[BEGIN INPUT RECORDS]

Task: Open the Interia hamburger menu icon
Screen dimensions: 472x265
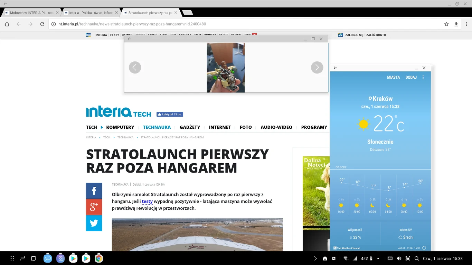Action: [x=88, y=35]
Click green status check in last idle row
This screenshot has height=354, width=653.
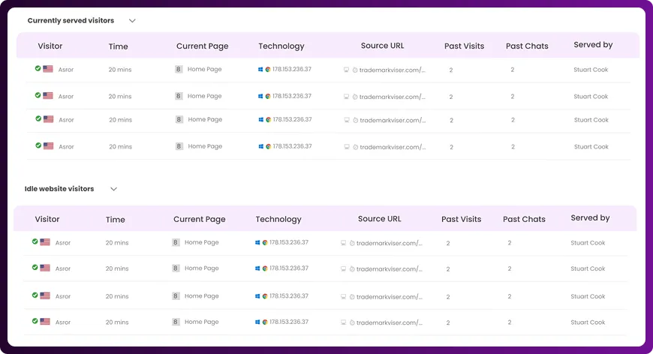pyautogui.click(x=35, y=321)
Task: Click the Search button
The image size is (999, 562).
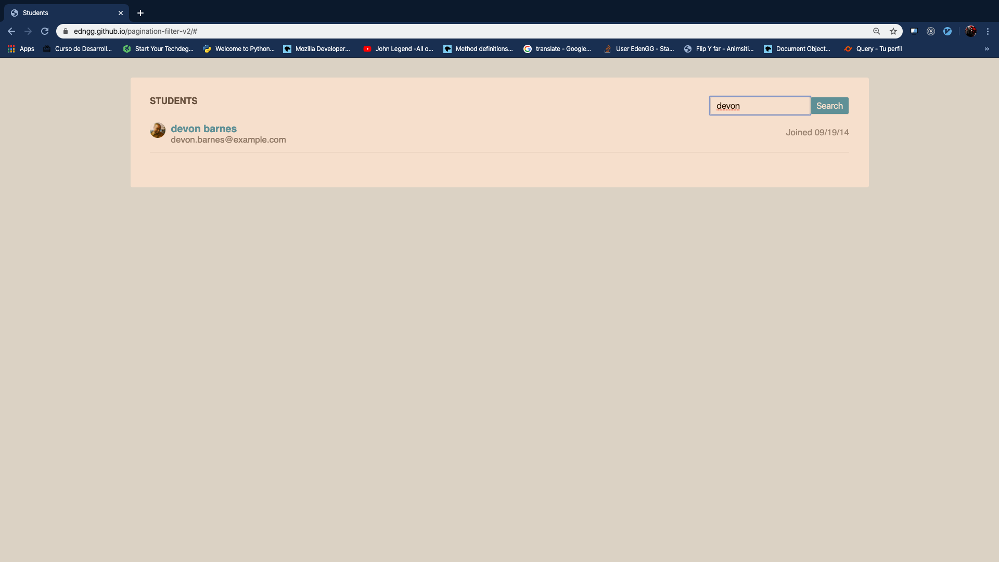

[END INPUT RECORDS]

Turn every line of the items above into a numbered list, leaving out blank lines and the pictures.

1. Task: Open the Interia hamburger menu icon
2. Screen dimensions: 472x265
3. Action: [x=88, y=35]
4. Click green status check in last idle row
5. This screenshot has height=354, width=653.
6. pyautogui.click(x=35, y=321)
7. Task: Click the Search button
8. The image size is (999, 562).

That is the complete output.